WHAT YOU HAVE TO DO — A single stretch of the material below is to be transcribed exactly, starting at the line with "[facebook] (1046, 30)" and ending after the line with "E-mail (1316, 1478)".

● ● ● ● ● ● ●

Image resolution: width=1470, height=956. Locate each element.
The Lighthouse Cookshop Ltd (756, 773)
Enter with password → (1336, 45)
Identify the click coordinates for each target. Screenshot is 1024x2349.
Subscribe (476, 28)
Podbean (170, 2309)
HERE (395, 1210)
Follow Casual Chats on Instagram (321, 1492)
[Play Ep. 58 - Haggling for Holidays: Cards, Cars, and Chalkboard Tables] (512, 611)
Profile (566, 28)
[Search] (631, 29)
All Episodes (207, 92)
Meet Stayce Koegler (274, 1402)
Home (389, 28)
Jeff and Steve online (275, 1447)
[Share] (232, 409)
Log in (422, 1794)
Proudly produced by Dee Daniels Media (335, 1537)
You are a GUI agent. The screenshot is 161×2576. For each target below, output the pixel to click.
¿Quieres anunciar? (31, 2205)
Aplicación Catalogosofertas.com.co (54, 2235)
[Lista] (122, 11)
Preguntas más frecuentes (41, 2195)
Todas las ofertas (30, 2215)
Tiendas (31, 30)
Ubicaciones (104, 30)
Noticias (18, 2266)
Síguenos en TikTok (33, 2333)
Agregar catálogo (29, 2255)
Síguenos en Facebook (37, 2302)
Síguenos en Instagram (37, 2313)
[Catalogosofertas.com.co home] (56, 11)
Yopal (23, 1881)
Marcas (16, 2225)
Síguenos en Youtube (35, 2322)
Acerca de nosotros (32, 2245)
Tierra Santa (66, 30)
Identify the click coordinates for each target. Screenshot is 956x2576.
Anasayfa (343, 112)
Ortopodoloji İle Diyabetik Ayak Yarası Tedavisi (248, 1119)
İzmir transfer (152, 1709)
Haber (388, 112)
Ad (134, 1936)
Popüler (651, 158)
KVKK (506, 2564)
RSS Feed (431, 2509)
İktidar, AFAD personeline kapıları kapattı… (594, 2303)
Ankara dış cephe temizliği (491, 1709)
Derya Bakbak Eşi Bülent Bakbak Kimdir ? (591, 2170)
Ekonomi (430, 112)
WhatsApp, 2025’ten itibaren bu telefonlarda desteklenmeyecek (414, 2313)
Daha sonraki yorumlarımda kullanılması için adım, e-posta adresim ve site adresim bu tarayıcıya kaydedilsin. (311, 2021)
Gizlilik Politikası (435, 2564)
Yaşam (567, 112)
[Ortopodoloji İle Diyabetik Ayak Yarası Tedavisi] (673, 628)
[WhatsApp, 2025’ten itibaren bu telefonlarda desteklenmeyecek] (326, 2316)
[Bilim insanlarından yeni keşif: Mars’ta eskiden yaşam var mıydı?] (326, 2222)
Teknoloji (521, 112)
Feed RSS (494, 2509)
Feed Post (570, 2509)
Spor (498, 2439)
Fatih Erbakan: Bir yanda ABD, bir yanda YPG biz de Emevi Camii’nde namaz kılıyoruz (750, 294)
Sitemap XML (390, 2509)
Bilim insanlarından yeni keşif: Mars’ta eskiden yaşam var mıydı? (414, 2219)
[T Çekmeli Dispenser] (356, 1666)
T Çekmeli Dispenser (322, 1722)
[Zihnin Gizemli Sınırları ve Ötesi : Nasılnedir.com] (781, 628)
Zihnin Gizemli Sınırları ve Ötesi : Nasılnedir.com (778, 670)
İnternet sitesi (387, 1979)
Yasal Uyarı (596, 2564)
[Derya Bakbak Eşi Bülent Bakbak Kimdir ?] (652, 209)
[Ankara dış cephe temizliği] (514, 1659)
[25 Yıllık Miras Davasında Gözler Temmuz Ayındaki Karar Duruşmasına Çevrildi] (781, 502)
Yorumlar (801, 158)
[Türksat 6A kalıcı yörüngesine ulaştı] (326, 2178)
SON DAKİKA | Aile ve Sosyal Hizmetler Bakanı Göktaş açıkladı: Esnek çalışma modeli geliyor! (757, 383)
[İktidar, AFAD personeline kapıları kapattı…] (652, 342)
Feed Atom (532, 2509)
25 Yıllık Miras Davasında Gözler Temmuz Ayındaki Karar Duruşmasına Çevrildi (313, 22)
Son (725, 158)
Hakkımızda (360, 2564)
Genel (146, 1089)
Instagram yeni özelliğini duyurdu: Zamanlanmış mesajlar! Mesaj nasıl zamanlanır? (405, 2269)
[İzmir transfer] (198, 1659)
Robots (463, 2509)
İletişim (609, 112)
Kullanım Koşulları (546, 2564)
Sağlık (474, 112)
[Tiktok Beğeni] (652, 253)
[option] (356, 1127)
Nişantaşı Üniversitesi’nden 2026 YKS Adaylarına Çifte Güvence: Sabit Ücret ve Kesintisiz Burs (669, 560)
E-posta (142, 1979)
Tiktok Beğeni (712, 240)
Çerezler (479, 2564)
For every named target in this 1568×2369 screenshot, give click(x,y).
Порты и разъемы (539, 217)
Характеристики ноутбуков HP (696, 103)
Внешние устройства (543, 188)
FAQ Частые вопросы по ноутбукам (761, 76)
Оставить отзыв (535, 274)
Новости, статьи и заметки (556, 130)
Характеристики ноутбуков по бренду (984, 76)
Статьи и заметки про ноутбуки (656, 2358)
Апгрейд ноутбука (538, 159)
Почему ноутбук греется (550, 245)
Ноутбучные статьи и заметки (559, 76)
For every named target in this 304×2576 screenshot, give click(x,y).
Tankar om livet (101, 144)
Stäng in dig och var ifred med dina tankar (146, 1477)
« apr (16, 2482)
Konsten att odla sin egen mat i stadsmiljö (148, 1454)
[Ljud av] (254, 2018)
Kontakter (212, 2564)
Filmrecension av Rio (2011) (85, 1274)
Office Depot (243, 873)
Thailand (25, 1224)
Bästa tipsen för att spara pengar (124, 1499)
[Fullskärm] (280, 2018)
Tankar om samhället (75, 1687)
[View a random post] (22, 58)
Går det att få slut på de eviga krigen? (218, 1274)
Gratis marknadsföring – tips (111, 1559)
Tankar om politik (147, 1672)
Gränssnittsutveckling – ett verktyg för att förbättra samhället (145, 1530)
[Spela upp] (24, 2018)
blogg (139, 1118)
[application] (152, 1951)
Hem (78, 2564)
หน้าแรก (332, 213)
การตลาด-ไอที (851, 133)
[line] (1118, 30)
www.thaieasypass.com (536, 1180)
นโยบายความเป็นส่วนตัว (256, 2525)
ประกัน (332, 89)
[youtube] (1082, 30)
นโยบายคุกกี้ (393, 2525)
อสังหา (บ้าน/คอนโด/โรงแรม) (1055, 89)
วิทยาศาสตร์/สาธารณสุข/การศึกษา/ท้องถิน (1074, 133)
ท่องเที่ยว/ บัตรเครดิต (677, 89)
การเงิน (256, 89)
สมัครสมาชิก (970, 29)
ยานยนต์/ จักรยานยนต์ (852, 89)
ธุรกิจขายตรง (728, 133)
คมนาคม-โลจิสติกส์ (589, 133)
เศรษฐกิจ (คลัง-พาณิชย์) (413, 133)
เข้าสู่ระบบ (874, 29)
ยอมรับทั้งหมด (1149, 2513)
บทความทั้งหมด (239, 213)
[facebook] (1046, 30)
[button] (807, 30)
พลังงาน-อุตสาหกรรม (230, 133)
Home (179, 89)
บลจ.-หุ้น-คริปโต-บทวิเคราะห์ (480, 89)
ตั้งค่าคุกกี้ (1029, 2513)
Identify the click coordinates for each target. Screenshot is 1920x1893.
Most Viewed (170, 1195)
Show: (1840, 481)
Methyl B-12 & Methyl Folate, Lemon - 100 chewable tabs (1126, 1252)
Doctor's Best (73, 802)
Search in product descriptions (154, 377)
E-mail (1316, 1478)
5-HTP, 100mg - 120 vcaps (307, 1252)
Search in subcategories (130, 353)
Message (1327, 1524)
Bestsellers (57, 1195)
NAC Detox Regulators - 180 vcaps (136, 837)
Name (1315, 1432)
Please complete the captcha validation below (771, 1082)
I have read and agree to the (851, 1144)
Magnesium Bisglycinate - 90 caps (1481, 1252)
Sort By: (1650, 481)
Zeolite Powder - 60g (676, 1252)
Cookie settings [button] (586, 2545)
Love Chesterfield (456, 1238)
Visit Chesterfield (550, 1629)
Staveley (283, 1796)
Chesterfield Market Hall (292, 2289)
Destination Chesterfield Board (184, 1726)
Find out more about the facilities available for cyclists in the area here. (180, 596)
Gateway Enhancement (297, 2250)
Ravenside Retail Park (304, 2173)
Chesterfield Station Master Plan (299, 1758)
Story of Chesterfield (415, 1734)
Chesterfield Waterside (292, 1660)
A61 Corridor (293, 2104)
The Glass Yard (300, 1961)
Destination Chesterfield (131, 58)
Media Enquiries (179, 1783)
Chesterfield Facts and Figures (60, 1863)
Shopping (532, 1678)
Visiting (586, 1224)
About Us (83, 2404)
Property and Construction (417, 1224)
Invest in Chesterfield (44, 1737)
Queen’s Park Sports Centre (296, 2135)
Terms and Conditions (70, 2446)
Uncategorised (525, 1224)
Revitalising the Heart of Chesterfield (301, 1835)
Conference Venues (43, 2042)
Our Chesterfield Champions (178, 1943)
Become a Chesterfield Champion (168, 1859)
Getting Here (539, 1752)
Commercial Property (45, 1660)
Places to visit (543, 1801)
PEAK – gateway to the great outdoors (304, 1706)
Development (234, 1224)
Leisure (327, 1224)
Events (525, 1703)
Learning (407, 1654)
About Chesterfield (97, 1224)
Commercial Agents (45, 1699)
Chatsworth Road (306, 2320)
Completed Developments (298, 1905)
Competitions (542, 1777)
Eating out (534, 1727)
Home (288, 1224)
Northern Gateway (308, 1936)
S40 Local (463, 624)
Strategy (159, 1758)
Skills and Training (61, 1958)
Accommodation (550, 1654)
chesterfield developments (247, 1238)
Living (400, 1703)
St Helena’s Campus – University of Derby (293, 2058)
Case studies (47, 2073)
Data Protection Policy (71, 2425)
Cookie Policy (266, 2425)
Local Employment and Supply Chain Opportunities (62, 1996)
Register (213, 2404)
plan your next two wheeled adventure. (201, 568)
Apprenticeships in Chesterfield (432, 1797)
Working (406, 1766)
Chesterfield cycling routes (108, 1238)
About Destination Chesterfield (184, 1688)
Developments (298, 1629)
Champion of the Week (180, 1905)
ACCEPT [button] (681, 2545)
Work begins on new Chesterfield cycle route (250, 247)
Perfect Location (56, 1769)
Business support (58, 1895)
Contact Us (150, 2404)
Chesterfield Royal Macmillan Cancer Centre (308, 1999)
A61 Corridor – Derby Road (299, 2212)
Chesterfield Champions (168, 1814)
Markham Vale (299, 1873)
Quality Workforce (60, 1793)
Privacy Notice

● ● ● ● ● ● ●

FINISHED EXERCISE —
[facebook] (1046, 30)
[button] (807, 30)
พลังงาน-อุตสาหกรรม (230, 133)
Home (179, 89)
บลจ.-หุ้น-คริปโต-บทวิเคราะห์ (480, 89)
ตั้งค่าคุกกี้ (1029, 2513)
Identify the click coordinates for each target. Screenshot is 1920x1893.
Most Viewed (170, 1195)
Show: (1840, 481)
Methyl B-12 & Methyl Folate, Lemon - 100 chewable tabs (1126, 1252)
Doctor's Best (73, 802)
Search in product descriptions (154, 377)
E-mail (1316, 1478)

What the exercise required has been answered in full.